In technology, success can be fleeting even for the most storied incumbents, something shareholders of Japanese electronics stalwart Sony (NYSE:SNE) know too well.
Thanks to internal politics and sloth-like decision-making by management, Sony missed the creation of at least two of tech's most important new markets over the past two decades, paving the way for the rise of powerful names such as Apple and Samsung in the process. The resultant stock market performance should then come as no surprise.
Although woefully late, change is finally in the wind again at Sony.
After a largely unprofitable decade, CEO Kazuo Hirai has been fast at work reorganizing Sony into a faster, nimbler company in hopes of returning the company to consistent profitability. And recently, Hirai made yet another major corporate move in what's slowly becoming a little-discussed overhaul of one of tech's most storied names.
Sony's semiconductor reorg
Earlier this month, Sony announced plans to reorganize its image sensor chip business, one of three core profit areas on which management hopes to rely as a cornerstone of Sony's revamped reporting structure. The unit designs, manufactures, and sells the cutting-edge image-sensor chips found in many of today's most popular smartphones. As smartphone growth has exploded since the iPhone was introduced in 2007, Sony's camera-chip business has benefited as well. However, although the company enjoyed 12.5% operating margins during its most recent quarter, the segment also accounted for only roughly 9.4% of Sony's total sales during the period, so the overall potential benefit from this move will probably provide only a beneficial impact on the margin.

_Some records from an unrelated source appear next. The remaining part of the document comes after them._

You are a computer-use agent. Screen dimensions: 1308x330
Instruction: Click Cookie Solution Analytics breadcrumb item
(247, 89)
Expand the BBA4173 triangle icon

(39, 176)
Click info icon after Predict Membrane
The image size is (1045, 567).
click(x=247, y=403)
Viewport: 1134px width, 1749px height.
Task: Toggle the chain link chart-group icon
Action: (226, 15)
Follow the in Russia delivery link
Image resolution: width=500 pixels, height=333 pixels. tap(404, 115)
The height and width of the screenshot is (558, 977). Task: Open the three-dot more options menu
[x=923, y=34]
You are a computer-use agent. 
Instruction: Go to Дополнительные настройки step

Importantly for Sony investors, the move is not a spinoff, as at least one media outlet dubbed it. Rather, it appears Sony will reorganize this business into a largely autonomous, wholly owned operating subsidiary. This decision should enable Sony shareholders to continue to benefit from this critical reporting segment, while also creating greater focus and accountability for its management. Specifically, this realignment will carve out Sony's image-sensing business from its devices division, which also produces electronics components, including batteries and storage products. Sony's new camera-chip unit will operate under the name Sony Semiconductor Solutions.

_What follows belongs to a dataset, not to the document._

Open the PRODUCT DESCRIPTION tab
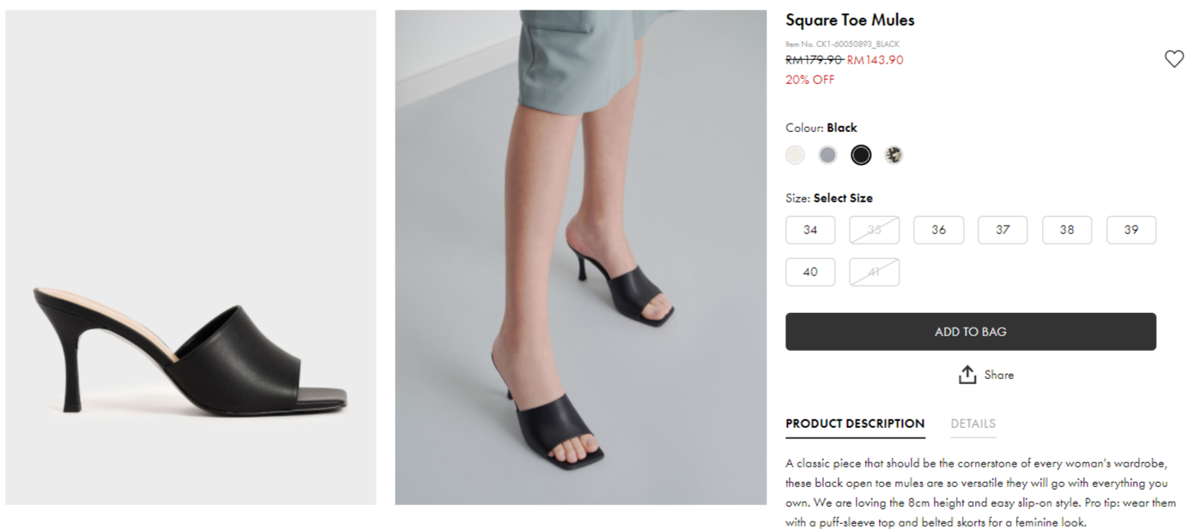point(855,424)
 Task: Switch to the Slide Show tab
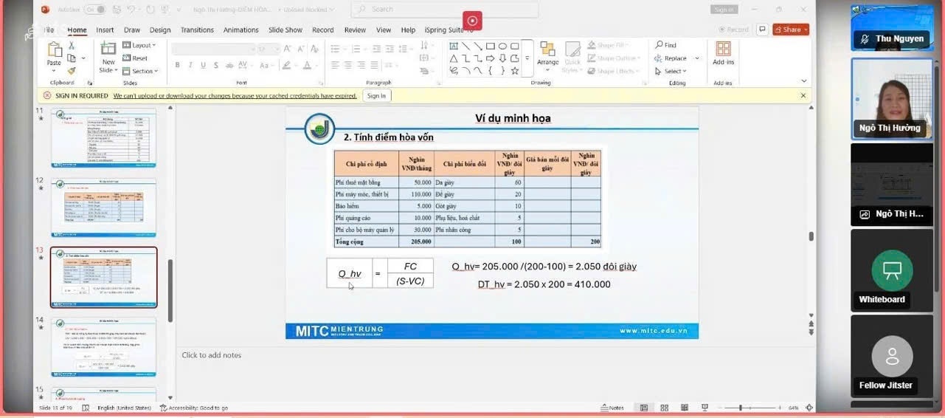point(285,30)
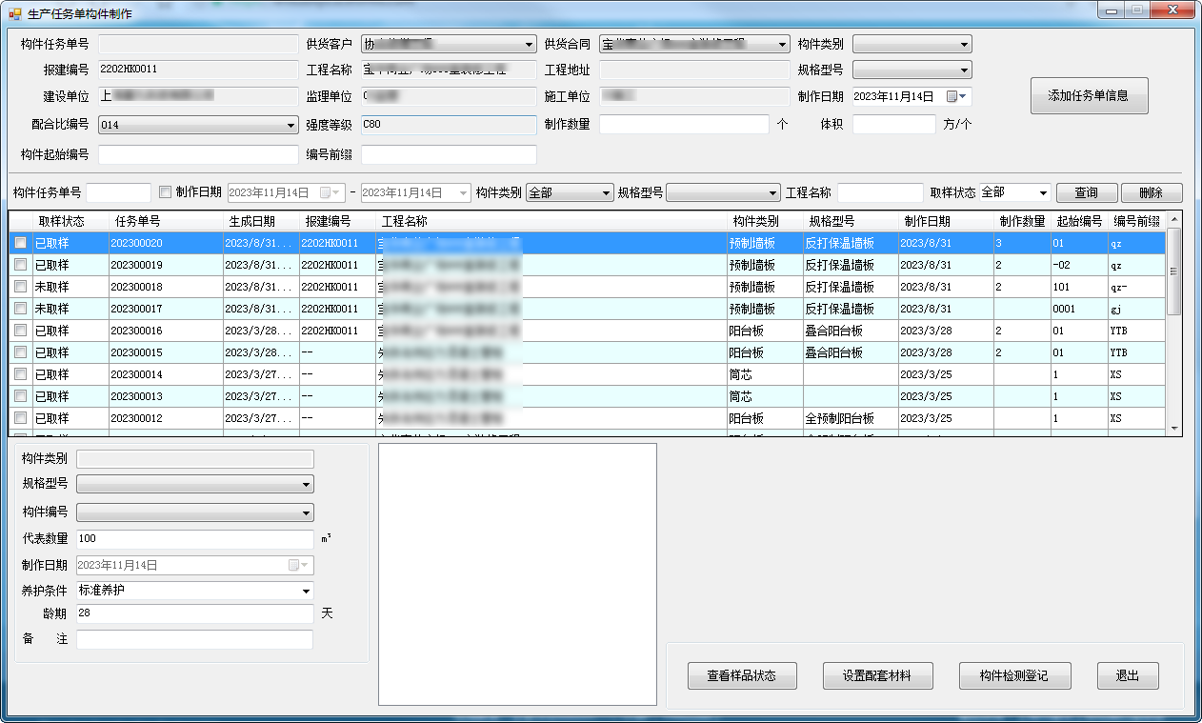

Untangling Sony's tangled web
This move illustrates Hirai's broader strategy to overhaul Sony into a more focused, profitable company. In addition to this move, Hirai executed similar reorganizations of both Sony's Bravia TV unit and its audio and video unit into their own wholly owned operating subsidiaries since the start of last year. However, whether these moves are merely the first steps in preparing to either sell or divest these units into their own publicly traded companies remains unclear.
Sony did sell its struggling Vaio computer business to Japanese private-equity firm Japan Industrial Partners in early 2014. However, it has also refused to part with other high-profile areas of its business, most notably in Hirai's refusing of activist hedge fund Third Point Capital's overtures for Sony to spin off or sell its entertainment division in 2013.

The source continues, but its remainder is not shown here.